No dobra, skoro już o tym mowa, jestem jedną z tych power girls, które uważają, że prawdziwe piękno kryje się wewnątrz. Tego się trzymałam, chociaż z tym wewnętrznym pięknem też różnie bywało. Ostatecznie dopiero co chciałam dokonać mordu na wydrze. Ale jak to mówią, nobody is perfect. Aha, skoro o wydrach już mowa, ta zawsze była na mojej czarnej liście. Kobiety z założenia są wredne. No chyba że są Gosią Rozenek, to wtedy nie… ale ogólnie rzecz biorąc, są! Obgadują, śmieją się z ciebie w duchu i podsuwają ciastka grubszym od siebie.
To nie tak, że nie mam koleżanek. Mam, ale selektywnie dobieram przyjaciół, głównie to geje. To idealna alternatywa przyjaciółek. Nie zazdroszczą, nie podbierają facetów, mają prawo być ładniejsi, no i w ich oczach nigdy nie jesteś za gruba. Powiedziałabym nawet, że im grubsza, tym lepsza… Hm, nie brzmi to dobrze. Muszę to wykreślić. Reasumując, geje są super! I dobrze mieć ich w swoim otoczeniu. Nie wiedzieć czemu, z lesbijkami bywa trudnej… no ale to jednak kobiety. A o kobietach już mówiłam.

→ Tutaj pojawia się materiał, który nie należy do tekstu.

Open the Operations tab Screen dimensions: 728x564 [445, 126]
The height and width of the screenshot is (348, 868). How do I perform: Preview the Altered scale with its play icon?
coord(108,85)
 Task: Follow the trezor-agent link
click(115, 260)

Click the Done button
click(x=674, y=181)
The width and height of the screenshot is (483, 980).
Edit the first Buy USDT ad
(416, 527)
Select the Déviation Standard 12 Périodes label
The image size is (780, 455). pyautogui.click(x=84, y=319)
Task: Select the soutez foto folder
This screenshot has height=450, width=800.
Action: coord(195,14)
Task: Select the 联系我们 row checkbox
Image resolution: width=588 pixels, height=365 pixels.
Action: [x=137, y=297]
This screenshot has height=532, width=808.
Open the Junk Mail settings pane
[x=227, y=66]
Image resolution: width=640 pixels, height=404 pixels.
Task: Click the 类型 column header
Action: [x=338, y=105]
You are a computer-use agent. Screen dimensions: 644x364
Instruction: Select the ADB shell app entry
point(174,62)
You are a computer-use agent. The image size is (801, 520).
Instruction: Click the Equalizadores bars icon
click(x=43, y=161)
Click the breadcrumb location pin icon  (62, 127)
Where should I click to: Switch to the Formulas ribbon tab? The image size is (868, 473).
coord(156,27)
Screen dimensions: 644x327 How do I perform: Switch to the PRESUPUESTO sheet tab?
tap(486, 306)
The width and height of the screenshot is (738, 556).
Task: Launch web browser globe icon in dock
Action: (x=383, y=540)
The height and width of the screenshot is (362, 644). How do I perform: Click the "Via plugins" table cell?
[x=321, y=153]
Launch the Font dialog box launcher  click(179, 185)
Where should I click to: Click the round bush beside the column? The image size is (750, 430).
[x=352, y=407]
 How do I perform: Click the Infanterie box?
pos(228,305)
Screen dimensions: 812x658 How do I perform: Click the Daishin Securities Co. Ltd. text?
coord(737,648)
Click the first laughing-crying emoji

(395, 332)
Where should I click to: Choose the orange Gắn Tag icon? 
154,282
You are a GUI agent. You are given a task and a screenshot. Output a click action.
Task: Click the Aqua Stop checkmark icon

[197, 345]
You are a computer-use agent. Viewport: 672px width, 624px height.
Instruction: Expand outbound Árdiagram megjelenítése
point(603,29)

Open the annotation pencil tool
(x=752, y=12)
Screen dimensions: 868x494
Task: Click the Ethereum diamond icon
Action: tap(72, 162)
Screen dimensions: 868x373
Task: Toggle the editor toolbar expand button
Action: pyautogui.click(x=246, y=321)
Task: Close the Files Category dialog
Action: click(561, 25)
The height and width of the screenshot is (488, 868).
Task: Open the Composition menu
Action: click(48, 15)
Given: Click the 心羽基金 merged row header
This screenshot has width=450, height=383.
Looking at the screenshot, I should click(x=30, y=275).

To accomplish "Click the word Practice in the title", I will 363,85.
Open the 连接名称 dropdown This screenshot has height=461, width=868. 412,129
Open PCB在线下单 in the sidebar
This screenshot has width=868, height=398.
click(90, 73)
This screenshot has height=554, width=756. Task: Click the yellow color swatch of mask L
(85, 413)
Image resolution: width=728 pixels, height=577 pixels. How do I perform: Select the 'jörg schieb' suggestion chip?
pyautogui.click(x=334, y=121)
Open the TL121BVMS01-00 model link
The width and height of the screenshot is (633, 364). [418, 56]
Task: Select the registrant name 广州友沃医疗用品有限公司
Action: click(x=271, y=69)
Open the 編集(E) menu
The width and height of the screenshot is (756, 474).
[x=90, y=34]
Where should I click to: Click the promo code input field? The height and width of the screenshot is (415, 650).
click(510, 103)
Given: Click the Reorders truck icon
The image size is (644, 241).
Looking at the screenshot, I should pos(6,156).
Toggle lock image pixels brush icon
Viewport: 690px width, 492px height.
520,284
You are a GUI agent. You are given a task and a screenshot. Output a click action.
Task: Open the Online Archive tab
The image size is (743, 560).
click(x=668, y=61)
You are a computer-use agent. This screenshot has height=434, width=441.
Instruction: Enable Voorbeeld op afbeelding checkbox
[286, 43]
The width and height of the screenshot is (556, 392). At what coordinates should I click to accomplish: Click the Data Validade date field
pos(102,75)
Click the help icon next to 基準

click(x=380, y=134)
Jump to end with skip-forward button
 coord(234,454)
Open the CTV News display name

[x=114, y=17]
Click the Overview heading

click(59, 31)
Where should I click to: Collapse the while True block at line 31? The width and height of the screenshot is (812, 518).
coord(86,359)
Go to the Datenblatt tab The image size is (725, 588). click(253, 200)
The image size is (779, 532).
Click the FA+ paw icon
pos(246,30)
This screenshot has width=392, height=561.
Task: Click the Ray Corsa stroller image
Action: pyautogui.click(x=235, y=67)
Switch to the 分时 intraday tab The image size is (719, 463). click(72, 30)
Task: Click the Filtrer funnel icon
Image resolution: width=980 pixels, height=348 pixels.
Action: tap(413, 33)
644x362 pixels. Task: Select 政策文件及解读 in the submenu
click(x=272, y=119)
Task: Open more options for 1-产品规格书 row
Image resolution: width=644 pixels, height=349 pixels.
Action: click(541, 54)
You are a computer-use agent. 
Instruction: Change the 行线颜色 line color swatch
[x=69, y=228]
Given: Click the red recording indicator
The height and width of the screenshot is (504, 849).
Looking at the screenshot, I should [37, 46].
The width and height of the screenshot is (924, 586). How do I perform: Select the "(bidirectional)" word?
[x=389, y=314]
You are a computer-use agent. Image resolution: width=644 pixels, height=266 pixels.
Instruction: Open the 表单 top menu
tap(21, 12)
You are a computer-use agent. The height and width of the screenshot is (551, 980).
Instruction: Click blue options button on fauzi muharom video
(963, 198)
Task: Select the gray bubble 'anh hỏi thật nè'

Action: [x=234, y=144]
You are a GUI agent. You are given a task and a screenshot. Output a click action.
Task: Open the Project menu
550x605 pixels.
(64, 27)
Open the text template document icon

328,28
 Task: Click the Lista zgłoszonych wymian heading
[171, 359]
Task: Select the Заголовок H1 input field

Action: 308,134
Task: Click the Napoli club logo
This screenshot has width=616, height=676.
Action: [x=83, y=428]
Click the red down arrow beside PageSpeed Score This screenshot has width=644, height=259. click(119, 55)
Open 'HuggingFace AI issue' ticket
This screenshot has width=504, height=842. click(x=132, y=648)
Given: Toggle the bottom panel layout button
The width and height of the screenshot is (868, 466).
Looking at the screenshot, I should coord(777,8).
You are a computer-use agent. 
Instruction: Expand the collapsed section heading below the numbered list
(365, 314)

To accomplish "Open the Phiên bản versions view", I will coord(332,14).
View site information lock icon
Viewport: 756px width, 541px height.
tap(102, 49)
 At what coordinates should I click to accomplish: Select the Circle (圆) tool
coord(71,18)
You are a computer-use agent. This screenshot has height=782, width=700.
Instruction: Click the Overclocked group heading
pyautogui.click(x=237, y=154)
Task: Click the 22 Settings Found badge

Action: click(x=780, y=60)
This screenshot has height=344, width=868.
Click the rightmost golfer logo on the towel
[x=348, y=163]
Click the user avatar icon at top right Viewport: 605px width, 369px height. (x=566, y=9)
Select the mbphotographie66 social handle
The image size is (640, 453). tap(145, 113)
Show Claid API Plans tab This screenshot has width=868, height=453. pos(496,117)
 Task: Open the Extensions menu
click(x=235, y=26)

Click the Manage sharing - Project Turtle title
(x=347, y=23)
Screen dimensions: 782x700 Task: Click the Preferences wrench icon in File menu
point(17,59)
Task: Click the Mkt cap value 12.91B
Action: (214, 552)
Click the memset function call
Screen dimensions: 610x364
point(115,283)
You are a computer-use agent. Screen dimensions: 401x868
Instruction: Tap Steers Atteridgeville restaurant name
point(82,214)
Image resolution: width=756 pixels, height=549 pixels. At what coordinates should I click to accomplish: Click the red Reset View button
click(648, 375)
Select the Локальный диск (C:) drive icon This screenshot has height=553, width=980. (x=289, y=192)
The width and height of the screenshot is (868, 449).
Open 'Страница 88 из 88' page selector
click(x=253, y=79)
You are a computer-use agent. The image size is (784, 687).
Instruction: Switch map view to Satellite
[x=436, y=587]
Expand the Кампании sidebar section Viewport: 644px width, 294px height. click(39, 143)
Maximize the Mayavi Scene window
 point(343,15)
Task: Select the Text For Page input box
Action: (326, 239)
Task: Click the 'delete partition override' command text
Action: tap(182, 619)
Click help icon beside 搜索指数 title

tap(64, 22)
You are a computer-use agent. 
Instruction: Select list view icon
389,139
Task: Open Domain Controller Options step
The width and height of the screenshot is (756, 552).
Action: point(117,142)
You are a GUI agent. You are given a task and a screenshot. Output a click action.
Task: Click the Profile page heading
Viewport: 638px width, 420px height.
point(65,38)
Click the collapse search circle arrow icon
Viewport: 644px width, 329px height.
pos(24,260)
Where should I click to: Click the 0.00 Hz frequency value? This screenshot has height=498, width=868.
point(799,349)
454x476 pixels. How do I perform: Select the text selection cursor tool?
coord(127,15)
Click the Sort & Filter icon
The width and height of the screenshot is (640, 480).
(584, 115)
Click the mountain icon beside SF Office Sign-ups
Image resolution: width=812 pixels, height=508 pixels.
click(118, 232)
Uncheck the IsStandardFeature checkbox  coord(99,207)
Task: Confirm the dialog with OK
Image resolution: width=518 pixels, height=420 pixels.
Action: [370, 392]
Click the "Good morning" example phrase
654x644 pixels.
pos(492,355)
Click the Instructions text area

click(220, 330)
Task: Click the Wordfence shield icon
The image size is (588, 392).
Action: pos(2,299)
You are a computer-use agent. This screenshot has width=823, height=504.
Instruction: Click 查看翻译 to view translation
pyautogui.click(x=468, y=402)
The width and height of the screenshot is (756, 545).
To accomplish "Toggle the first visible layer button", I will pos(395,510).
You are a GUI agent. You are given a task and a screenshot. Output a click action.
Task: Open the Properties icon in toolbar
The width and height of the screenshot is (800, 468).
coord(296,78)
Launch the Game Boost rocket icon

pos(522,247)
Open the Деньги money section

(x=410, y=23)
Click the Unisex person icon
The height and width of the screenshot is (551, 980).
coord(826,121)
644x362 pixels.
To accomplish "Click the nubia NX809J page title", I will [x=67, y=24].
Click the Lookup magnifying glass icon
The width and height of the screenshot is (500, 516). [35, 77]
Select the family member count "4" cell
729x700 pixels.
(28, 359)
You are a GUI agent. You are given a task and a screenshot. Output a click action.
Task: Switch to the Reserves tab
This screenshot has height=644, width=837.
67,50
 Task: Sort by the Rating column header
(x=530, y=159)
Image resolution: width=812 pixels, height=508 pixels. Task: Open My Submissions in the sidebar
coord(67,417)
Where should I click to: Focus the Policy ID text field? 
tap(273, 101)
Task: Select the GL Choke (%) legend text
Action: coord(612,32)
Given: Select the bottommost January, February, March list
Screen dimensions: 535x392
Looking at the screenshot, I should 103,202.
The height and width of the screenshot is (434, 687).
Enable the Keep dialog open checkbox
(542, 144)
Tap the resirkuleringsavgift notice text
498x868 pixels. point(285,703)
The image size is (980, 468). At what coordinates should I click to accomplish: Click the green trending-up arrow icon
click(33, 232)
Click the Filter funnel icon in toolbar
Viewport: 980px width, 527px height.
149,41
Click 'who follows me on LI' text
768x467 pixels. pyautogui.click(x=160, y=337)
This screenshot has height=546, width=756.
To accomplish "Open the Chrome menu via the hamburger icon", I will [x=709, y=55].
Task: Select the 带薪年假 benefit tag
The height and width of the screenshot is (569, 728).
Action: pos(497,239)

Moją największą podporą jest Adaś… Adaś jest cudowny, chociaż przeżył wiele. I choćby dlatego zasługuje na szacunek. Adaś wykorzystuje co najmniej połowę swoich pokładów empatii. Jest moim wzorem walki o siebie. Wyrocznią w sprawach życiowych, a z kolei jego związek to spełnienie marzeń o księciu na białym koniu. No, w moim przypadku musiałby chyba przyjechać na wielbłądzie. To Adaś nauczył mnie życia, tolerancji i wiary w to, że nawet po największej burzy wychodzi słońce. I dlatego to właśnie on miał odegrać główną rolę w tym, co mogło odmienić moje życie o sto osiemdziesiąt stopni.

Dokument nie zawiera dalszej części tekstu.